Records contained in a dataset.
= = = =

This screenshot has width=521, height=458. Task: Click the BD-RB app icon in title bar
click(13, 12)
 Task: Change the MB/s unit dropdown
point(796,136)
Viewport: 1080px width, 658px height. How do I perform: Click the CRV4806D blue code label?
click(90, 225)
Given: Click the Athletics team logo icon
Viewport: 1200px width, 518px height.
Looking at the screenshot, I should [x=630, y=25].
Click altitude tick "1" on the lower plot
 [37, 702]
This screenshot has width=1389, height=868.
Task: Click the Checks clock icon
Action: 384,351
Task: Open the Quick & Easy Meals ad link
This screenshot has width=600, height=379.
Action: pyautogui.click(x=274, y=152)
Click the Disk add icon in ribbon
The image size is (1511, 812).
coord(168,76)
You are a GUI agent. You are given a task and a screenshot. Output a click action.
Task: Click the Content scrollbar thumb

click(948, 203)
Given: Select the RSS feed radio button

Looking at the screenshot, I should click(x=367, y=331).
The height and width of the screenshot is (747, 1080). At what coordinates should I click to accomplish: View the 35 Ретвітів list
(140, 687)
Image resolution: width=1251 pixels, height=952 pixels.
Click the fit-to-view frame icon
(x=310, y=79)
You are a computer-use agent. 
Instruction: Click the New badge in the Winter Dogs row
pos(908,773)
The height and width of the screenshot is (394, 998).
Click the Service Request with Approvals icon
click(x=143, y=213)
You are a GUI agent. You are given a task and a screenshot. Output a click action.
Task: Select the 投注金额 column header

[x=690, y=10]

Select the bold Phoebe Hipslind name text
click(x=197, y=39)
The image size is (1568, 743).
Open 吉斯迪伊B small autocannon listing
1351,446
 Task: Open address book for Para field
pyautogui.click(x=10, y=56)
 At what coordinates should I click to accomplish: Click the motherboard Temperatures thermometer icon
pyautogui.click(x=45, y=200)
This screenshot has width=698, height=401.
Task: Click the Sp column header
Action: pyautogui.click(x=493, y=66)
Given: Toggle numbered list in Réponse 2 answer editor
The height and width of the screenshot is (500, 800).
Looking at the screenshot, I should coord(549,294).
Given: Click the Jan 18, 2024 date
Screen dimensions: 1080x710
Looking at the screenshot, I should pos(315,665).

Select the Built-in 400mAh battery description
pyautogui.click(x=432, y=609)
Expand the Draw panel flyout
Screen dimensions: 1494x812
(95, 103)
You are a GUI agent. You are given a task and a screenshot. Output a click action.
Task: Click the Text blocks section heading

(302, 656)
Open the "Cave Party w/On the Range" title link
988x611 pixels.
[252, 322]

= = = =

PROBLEM DESCRIPTION. Please write out, exactly as they appear, the lines from the one containing "Expand the Draw panel flyout" through the last line of the records above, and nothing more.

EXERCISE ANSWER.
Expand the Draw panel flyout
Screen dimensions: 1494x812
(95, 103)
You are a GUI agent. You are given a task and a screenshot. Output a click action.
Task: Click the Text blocks section heading

(302, 656)
Open the "Cave Party w/On the Range" title link
988x611 pixels.
[252, 322]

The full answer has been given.